>>>>

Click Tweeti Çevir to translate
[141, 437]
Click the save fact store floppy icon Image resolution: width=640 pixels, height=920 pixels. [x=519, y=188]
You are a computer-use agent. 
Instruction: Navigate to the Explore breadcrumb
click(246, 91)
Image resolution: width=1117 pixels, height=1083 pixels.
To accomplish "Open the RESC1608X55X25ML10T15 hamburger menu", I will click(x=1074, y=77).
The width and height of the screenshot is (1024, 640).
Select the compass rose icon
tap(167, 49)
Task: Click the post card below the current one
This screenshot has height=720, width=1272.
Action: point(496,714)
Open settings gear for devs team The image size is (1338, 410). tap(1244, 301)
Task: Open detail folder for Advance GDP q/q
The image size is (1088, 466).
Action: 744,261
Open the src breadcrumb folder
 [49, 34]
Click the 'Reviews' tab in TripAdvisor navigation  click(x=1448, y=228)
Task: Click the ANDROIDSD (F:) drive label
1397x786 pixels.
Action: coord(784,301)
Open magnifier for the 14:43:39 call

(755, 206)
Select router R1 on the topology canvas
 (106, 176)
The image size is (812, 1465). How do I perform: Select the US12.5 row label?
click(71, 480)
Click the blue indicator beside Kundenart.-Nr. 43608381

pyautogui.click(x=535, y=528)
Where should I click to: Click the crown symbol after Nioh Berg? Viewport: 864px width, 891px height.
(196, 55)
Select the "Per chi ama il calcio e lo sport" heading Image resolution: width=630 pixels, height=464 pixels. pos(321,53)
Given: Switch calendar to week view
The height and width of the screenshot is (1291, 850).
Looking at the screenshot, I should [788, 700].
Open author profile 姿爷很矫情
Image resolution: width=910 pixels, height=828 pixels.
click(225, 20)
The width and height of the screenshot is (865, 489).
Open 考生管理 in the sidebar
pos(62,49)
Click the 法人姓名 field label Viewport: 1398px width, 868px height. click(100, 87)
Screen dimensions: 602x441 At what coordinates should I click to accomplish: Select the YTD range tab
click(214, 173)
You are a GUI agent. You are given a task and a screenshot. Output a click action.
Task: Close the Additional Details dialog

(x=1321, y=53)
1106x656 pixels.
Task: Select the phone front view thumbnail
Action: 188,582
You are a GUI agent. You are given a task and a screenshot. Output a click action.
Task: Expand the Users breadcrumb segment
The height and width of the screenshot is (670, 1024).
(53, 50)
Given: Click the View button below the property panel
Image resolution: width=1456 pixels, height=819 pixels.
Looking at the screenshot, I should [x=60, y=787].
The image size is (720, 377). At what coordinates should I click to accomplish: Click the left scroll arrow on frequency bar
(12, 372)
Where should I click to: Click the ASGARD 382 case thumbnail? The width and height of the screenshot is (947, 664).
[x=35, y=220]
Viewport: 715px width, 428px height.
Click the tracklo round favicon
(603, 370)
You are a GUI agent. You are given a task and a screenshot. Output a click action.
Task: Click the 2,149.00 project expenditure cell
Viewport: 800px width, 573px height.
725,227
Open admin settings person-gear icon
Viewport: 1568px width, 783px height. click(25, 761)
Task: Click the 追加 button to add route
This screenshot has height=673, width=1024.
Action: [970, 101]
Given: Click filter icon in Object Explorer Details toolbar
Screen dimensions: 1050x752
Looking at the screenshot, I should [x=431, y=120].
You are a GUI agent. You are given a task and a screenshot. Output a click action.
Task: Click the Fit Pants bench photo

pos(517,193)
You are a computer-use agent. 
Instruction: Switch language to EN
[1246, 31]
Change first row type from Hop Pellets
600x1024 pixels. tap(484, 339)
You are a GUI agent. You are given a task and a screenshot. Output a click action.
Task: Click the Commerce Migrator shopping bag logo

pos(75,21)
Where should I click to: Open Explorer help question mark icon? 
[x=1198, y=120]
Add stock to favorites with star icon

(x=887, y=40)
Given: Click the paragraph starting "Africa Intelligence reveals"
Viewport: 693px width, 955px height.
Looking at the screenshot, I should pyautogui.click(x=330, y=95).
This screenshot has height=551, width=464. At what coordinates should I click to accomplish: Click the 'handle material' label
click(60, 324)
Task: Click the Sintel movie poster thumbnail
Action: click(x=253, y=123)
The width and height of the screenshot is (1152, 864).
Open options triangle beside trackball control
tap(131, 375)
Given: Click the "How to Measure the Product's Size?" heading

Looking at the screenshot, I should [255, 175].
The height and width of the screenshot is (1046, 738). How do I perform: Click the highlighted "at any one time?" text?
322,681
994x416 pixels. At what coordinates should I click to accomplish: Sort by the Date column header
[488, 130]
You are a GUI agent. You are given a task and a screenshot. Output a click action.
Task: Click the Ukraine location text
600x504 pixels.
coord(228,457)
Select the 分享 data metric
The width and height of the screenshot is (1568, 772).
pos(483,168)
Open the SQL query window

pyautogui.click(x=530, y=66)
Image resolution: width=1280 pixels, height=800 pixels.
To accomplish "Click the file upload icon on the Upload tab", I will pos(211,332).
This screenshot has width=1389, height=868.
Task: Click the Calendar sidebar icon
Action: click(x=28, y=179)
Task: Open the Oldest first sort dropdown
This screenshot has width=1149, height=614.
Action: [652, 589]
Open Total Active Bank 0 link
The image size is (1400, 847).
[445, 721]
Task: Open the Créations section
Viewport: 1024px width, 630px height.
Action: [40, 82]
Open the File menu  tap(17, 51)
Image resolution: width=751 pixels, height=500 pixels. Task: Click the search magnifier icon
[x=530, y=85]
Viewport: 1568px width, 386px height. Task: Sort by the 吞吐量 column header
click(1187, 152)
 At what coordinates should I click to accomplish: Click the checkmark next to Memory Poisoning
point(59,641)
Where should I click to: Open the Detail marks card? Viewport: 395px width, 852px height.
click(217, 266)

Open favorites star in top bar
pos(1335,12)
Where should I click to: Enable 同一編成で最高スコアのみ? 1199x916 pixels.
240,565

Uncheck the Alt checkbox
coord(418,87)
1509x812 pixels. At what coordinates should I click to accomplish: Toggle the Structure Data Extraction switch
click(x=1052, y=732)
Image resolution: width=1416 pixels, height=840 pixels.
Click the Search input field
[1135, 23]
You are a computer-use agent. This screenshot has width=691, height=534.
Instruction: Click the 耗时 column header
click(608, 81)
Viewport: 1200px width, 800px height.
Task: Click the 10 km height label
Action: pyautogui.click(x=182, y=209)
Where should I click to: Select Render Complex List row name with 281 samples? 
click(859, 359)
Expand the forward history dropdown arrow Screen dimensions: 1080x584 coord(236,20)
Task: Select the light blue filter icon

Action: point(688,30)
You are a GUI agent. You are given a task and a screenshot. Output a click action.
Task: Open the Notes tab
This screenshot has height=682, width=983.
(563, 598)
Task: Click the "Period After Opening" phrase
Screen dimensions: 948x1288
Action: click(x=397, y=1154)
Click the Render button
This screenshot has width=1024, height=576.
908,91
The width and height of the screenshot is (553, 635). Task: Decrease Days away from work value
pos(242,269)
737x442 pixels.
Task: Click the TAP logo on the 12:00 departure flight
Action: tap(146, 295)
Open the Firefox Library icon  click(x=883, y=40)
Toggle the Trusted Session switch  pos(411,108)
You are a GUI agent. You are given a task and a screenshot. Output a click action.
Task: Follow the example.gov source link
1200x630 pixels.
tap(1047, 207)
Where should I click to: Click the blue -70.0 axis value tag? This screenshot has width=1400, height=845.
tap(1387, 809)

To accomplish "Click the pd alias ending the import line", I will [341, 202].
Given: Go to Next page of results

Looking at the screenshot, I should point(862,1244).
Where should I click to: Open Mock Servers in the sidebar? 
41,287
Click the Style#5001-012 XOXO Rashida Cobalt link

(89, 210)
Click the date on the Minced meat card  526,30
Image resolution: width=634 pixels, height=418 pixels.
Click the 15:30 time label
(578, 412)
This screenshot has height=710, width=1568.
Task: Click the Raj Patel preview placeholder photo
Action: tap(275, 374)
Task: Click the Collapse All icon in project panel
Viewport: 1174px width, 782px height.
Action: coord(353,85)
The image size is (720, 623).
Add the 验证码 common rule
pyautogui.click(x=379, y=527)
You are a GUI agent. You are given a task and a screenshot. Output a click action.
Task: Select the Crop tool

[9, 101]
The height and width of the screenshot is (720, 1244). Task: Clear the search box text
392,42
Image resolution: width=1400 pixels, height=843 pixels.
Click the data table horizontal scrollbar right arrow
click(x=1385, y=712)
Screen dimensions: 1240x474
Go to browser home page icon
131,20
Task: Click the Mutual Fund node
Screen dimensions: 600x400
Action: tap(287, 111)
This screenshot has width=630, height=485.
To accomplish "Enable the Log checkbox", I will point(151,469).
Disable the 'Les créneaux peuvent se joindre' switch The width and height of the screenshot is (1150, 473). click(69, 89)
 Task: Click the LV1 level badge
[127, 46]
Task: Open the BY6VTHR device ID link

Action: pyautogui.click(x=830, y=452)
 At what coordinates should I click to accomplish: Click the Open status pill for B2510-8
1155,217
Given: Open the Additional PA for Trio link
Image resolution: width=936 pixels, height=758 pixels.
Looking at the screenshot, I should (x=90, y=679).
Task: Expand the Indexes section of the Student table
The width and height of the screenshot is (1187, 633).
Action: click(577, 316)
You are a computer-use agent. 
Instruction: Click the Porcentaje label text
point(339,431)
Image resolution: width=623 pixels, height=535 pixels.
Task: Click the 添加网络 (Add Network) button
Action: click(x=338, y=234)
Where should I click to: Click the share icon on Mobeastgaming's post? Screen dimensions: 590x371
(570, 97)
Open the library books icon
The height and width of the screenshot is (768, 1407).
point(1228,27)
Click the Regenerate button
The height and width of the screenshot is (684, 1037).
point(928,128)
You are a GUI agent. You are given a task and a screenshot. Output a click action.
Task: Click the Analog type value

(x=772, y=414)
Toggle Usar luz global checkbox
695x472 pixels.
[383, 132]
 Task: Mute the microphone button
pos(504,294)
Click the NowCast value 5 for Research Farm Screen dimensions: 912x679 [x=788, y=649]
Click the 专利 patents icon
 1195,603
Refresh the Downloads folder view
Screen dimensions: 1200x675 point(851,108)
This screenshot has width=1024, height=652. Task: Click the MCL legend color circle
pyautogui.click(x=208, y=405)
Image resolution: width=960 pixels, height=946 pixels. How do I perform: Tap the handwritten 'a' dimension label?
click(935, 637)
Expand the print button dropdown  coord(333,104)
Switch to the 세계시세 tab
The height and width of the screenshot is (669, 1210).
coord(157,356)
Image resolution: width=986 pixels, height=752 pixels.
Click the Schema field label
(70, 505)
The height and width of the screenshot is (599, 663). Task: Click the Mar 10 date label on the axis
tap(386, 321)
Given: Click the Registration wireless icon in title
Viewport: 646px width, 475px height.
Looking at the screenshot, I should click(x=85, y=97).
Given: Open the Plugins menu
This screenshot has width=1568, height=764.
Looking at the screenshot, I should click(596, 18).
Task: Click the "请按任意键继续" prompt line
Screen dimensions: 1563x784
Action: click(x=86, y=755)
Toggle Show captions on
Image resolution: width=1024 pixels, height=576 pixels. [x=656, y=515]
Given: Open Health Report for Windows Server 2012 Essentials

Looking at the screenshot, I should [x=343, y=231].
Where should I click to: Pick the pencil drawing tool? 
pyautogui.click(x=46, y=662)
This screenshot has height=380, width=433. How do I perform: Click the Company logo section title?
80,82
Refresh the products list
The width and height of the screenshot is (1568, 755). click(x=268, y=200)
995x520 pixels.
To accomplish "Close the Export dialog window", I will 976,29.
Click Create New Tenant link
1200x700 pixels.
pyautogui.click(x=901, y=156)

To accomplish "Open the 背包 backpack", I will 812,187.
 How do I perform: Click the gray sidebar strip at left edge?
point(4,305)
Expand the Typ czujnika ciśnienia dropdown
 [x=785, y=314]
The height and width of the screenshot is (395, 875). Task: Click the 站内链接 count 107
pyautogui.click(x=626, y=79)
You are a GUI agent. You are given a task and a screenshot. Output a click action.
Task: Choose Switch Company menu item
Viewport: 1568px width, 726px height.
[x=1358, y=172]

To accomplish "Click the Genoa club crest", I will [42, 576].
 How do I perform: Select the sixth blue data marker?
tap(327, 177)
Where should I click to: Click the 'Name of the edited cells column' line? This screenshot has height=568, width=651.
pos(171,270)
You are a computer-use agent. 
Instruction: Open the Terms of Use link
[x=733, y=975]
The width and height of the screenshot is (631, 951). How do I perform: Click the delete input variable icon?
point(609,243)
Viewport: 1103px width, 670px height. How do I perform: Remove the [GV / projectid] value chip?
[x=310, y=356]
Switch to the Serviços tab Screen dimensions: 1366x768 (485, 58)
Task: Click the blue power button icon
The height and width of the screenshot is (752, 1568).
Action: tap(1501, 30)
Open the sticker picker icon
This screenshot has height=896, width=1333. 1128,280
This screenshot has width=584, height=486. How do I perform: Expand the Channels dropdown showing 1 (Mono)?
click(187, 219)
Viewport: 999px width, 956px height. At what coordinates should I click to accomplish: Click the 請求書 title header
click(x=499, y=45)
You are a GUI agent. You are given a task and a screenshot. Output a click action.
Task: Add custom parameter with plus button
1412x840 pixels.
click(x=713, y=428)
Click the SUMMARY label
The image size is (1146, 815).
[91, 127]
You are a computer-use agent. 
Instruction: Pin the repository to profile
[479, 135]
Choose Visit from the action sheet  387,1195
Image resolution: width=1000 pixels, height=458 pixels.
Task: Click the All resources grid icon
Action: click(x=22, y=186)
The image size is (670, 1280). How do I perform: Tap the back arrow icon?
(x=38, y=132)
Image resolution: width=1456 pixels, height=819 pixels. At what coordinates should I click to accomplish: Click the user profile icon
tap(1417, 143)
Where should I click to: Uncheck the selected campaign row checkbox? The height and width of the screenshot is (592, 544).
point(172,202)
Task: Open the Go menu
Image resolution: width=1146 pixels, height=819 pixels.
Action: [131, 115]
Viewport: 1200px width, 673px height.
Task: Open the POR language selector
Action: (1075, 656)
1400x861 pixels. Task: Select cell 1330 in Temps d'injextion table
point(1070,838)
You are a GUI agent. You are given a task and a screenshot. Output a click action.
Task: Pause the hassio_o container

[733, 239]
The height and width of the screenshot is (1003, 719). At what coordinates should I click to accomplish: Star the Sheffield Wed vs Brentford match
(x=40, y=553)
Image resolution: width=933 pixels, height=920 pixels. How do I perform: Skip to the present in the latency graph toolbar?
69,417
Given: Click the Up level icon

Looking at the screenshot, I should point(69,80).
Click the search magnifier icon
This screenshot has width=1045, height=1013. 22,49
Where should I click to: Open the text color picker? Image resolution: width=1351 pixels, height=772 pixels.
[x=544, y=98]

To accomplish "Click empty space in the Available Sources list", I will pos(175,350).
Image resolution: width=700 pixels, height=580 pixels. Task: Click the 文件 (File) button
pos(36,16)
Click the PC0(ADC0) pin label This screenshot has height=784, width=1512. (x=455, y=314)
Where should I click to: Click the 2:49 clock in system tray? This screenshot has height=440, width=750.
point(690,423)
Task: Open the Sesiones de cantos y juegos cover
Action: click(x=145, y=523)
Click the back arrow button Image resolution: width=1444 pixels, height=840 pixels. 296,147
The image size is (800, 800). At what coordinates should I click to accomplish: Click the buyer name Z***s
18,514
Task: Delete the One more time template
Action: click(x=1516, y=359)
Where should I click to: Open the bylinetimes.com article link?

<<<<

# Work request:
Only those lines running from the one containing "Click the back" through the last line of the data above are to be copied, exactly, with both ends included.

# Output of the task:
Click the back arrow button Image resolution: width=1444 pixels, height=840 pixels. 296,147
The image size is (800, 800). At what coordinates should I click to accomplish: Click the buyer name Z***s
18,514
Task: Delete the One more time template
Action: click(x=1516, y=359)
Where should I click to: Open the bylinetimes.com article link?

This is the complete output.